Levando-se em conta a curta duração do longa de animação, a considerável redução das cenas musicalizadas e seus timings na versão live-action, Kruger insere uma continuidade ao roteiro de Grant e Huemer, a partir do que seria o fim do longa original, preservando preciosidades não contempladas na – o que poderia ser chamada de – primeira parte do filme. A alucinação de Dumbo e Timóteo embalada pela trilha “A Parada dos Elefantes Cor de Rosa” – quando do pileque tomado, acidentalmente, pela dupla – é transportada para o picadeiro em DreamLand, quando da performance de coristas moldando bolhas de sabão a partir de enormes aros circulares. Outro resgate da versão de 1941 demanda um breve retorno à cena dos corvos, quando Dumbo lhes foi apresentado pelo camundongo Timóteo como “a nova maravilha do universo – o único elefante voador”, precedendo a canção "Eu Vi um Elefante Voar”, com o pronunciamento de alguns de seus versos pelo apresentador circense ao anunciar a entrada da estrela do espetáculo no picadeiro da versão de Tim Burton. Com extremo respeito aos desenhos icônicos do longa de animação – em especial, os que mostram Timóteo voando com Dumbo na aba de seu chapéu – Tim Burton promove tomadas nas quais a artista aérea Colette, sua parceira de cena, sobrevoa o picadeiro montada nas costas de Dumbo, trajando figurino que remete ao usado por Timóteo, em ambas as versões.
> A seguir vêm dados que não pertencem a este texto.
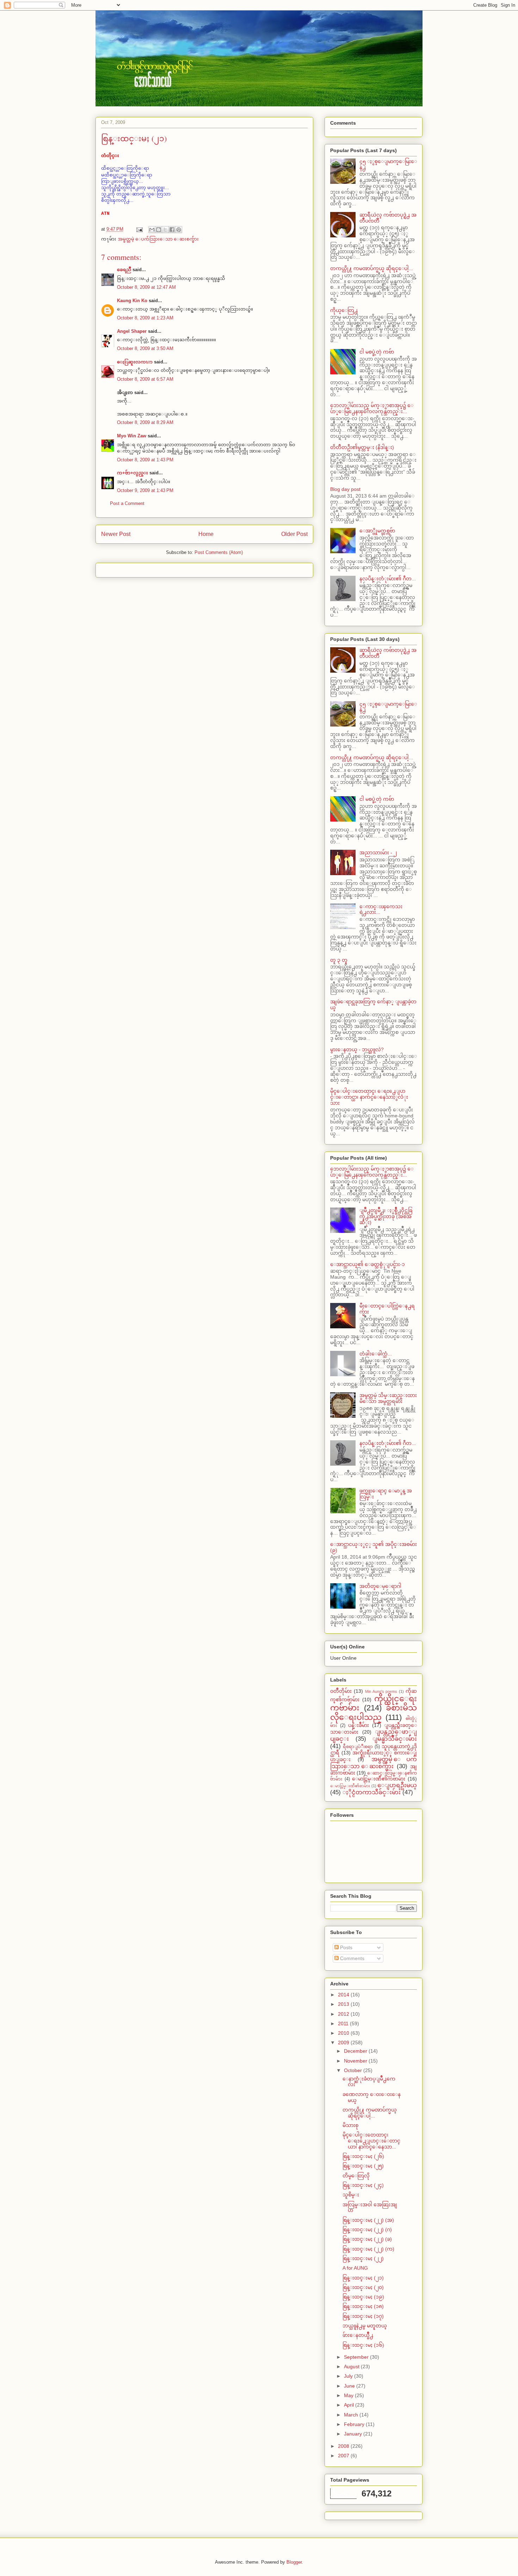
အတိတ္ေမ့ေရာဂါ (380, 1586)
Em Dumbo 2019, juntam-se à família Farrier: Dani de Vito (no papel de Max Medici, o dono do circo), Eva Green (no papel de Colette Marchant, a artista aérea), Michael Keaton (V.A. Vandemere, o produtor que enxerga Dumbo como a galinha dos ovos de ouro) e Alan Arkin (que incorpora J. Griffin Remington – o banqueiro escolhido por Vandemere para patrocinar o investimento em Dumbo e torná-lo uma estrela), dentre outros.
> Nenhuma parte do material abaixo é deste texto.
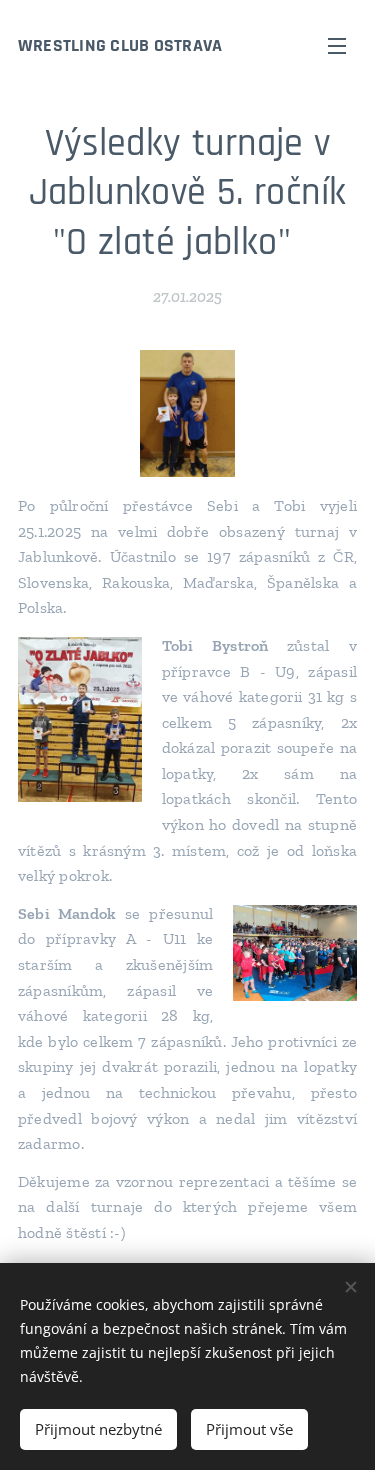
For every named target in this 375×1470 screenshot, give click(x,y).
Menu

Longe de atribuir total ineditismo a essa continuidade ao roteiro original, Kruger metamorfoseia a ingenuidade do conto de Aberson para uma realidade atual. Consequentemente, seu roteiro foi recheado com ganância pelo enriquecimento a qualquer custo, com o avanço da globalização e da modernização dos parques temáticos como forma de fomento ao turismo e com uma boa dose de conscientização sobre a defesa e os direitos da fauna e do combate à utilização de animais em circos.

Sem sombra de dúvida, a despeito de qualquer adaptação sofrida por ambas as versões da história do filhote de elefante que voa, a emotiva relação entre mãe e filho é a principal engrenagem de “Dumbo” – para espectadores de todas as idades.